*About this task:* Send back the records in full, character for character.

*Supplied entries:*
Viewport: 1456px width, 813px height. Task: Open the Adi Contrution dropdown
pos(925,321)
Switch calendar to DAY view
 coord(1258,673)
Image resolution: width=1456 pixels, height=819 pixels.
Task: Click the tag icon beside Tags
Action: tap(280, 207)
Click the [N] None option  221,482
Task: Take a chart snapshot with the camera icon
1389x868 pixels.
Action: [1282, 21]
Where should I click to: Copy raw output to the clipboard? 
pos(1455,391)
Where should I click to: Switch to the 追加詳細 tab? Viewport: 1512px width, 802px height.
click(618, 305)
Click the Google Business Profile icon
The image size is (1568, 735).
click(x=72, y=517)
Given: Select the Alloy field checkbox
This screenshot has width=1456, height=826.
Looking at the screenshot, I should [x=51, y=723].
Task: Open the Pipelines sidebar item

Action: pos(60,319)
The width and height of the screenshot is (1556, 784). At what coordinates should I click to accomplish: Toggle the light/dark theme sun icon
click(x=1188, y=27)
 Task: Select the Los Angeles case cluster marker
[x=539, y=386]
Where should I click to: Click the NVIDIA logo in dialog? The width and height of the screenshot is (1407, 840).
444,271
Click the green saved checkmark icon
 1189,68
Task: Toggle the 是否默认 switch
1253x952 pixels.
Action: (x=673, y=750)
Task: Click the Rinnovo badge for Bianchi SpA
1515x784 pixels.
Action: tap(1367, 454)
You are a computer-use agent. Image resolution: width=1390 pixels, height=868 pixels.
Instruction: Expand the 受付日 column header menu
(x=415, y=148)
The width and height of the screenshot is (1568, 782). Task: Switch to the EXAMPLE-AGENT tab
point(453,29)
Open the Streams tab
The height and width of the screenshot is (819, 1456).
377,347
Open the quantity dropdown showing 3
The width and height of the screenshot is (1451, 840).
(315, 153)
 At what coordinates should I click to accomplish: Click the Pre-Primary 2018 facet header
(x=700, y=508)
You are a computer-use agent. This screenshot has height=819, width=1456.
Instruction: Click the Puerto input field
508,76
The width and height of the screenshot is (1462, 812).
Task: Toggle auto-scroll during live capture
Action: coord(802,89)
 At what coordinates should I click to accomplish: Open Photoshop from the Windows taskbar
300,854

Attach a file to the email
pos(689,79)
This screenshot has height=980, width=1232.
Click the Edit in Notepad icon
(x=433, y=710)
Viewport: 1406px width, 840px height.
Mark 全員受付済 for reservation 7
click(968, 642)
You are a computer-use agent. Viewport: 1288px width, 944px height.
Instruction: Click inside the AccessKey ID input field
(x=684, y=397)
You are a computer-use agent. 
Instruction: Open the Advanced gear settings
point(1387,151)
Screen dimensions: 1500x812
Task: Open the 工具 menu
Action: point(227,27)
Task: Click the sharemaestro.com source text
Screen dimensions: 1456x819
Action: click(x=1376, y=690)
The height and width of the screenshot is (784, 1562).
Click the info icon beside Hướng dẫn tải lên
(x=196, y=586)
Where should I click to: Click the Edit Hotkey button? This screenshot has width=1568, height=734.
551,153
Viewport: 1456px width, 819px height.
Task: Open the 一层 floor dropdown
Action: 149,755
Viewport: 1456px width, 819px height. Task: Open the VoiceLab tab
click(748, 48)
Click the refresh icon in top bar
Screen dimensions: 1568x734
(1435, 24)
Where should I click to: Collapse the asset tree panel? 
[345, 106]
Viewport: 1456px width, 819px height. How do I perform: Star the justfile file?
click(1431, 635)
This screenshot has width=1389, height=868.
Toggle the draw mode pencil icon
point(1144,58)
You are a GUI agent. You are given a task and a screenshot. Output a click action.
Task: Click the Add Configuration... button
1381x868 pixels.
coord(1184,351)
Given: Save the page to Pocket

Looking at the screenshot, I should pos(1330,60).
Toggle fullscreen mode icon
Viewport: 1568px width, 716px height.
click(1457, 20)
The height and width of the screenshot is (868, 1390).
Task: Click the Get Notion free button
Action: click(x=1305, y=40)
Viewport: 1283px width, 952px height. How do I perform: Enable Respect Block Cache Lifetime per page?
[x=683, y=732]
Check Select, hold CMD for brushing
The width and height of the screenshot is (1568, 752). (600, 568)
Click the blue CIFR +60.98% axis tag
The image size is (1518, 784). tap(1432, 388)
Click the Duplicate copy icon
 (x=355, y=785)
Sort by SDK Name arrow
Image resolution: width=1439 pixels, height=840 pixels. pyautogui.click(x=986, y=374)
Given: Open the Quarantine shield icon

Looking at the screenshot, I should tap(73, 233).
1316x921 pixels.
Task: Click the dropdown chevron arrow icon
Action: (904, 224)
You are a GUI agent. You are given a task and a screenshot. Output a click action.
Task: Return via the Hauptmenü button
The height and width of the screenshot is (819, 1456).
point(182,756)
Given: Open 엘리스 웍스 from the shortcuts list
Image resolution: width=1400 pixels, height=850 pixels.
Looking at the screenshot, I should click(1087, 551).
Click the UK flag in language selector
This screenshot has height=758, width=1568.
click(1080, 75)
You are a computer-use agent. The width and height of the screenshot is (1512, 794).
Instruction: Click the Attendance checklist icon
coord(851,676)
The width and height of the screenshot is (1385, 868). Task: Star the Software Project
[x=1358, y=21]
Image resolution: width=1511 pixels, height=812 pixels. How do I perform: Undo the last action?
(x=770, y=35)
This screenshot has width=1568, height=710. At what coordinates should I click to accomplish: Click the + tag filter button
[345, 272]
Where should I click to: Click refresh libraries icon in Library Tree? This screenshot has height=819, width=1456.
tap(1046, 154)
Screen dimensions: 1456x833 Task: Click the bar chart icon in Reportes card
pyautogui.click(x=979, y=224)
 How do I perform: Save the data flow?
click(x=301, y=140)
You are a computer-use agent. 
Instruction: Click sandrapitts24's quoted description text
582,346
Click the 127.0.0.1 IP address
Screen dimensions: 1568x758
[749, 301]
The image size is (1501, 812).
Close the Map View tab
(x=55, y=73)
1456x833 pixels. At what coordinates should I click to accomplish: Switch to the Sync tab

*Task response:*
Viewport: 1456px width, 813px height. Task: Open the Adi Contrution dropdown
pos(925,321)
Switch calendar to DAY view
 coord(1258,673)
Image resolution: width=1456 pixels, height=819 pixels.
Task: Click the tag icon beside Tags
Action: tap(280, 207)
Click the [N] None option  221,482
Task: Take a chart snapshot with the camera icon
1389x868 pixels.
Action: [1282, 21]
Where should I click to: Copy raw output to the clipboard? 
pos(1455,391)
Where should I click to: Switch to the 追加詳細 tab? Viewport: 1512px width, 802px height.
click(618, 305)
Click the Google Business Profile icon
The image size is (1568, 735).
click(x=72, y=517)
Given: Select the Alloy field checkbox
This screenshot has width=1456, height=826.
Looking at the screenshot, I should [x=51, y=723].
Task: Open the Pipelines sidebar item

Action: pos(60,319)
The width and height of the screenshot is (1556, 784). At what coordinates should I click to accomplish: Toggle the light/dark theme sun icon
click(x=1188, y=27)
 Task: Select the Los Angeles case cluster marker
[x=539, y=386]
Where should I click to: Click the NVIDIA logo in dialog? The width and height of the screenshot is (1407, 840).
444,271
Click the green saved checkmark icon
 1189,68
Task: Toggle the 是否默认 switch
1253x952 pixels.
Action: (x=673, y=750)
Task: Click the Rinnovo badge for Bianchi SpA
1515x784 pixels.
Action: tap(1367, 454)
You are a computer-use agent. Image resolution: width=1390 pixels, height=868 pixels.
Instruction: Expand the 受付日 column header menu
(x=415, y=148)
The width and height of the screenshot is (1568, 782). Task: Switch to the EXAMPLE-AGENT tab
point(453,29)
Open the Streams tab
The height and width of the screenshot is (819, 1456).
377,347
Open the quantity dropdown showing 3
The width and height of the screenshot is (1451, 840).
(315, 153)
 At what coordinates should I click to accomplish: Click the Pre-Primary 2018 facet header
(x=700, y=508)
You are a computer-use agent. This screenshot has height=819, width=1456.
Instruction: Click the Puerto input field
508,76
The width and height of the screenshot is (1462, 812).
Task: Toggle auto-scroll during live capture
Action: coord(802,89)
 At what coordinates should I click to accomplish: Open Photoshop from the Windows taskbar
300,854

Attach a file to the email
pos(689,79)
This screenshot has height=980, width=1232.
Click the Edit in Notepad icon
(x=433, y=710)
Viewport: 1406px width, 840px height.
Mark 全員受付済 for reservation 7
click(968, 642)
You are a computer-use agent. Viewport: 1288px width, 944px height.
Instruction: Click inside the AccessKey ID input field
(x=684, y=397)
You are a computer-use agent. 
Instruction: Open the Advanced gear settings
point(1387,151)
Screen dimensions: 1500x812
Task: Open the 工具 menu
Action: point(227,27)
Task: Click the sharemaestro.com source text
Screen dimensions: 1456x819
Action: click(x=1376, y=690)
The height and width of the screenshot is (784, 1562).
Click the info icon beside Hướng dẫn tải lên
(x=196, y=586)
Where should I click to: Click the Edit Hotkey button? This screenshot has width=1568, height=734.
551,153
Viewport: 1456px width, 819px height.
Task: Open the 一层 floor dropdown
Action: 149,755
Viewport: 1456px width, 819px height. Task: Open the VoiceLab tab
click(748, 48)
Click the refresh icon in top bar
Screen dimensions: 1568x734
(1435, 24)
Where should I click to: Collapse the asset tree panel? 
[345, 106]
Viewport: 1456px width, 819px height. How do I perform: Star the justfile file?
click(1431, 635)
This screenshot has width=1389, height=868.
Toggle the draw mode pencil icon
point(1144,58)
You are a GUI agent. You are given a task and a screenshot. Output a click action.
Task: Click the Add Configuration... button
1381x868 pixels.
coord(1184,351)
Given: Save the page to Pocket

Looking at the screenshot, I should pos(1330,60).
Toggle fullscreen mode icon
Viewport: 1568px width, 716px height.
click(1457, 20)
The height and width of the screenshot is (868, 1390).
Task: Click the Get Notion free button
Action: click(x=1305, y=40)
Viewport: 1283px width, 952px height. How do I perform: Enable Respect Block Cache Lifetime per page?
[x=683, y=732]
Check Select, hold CMD for brushing
The width and height of the screenshot is (1568, 752). (600, 568)
Click the blue CIFR +60.98% axis tag
The image size is (1518, 784). tap(1432, 388)
Click the Duplicate copy icon
 (x=355, y=785)
Sort by SDK Name arrow
Image resolution: width=1439 pixels, height=840 pixels. pyautogui.click(x=986, y=374)
Given: Open the Quarantine shield icon

Looking at the screenshot, I should tap(73, 233).
1316x921 pixels.
Task: Click the dropdown chevron arrow icon
Action: (904, 224)
You are a GUI agent. You are given a task and a screenshot. Output a click action.
Task: Return via the Hauptmenü button
The height and width of the screenshot is (819, 1456).
point(182,756)
Given: Open 엘리스 웍스 from the shortcuts list
Image resolution: width=1400 pixels, height=850 pixels.
Looking at the screenshot, I should click(1087, 551).
Click the UK flag in language selector
This screenshot has height=758, width=1568.
click(1080, 75)
You are a computer-use agent. The width and height of the screenshot is (1512, 794).
Instruction: Click the Attendance checklist icon
coord(851,676)
The width and height of the screenshot is (1385, 868). Task: Star the Software Project
[x=1358, y=21]
Image resolution: width=1511 pixels, height=812 pixels. How do I perform: Undo the last action?
(x=770, y=35)
This screenshot has width=1568, height=710. At what coordinates should I click to accomplish: Click the + tag filter button
[345, 272]
Where should I click to: Click refresh libraries icon in Library Tree? This screenshot has height=819, width=1456.
tap(1046, 154)
Screen dimensions: 1456x833 Task: Click the bar chart icon in Reportes card
pyautogui.click(x=979, y=224)
 How do I perform: Save the data flow?
click(x=301, y=140)
You are a computer-use agent. 
Instruction: Click sandrapitts24's quoted description text
582,346
Click the 127.0.0.1 IP address
Screen dimensions: 1568x758
[749, 301]
The image size is (1501, 812).
Close the Map View tab
(x=55, y=73)
1456x833 pixels. At what coordinates should I click to accomplish: Switch to the Sync tab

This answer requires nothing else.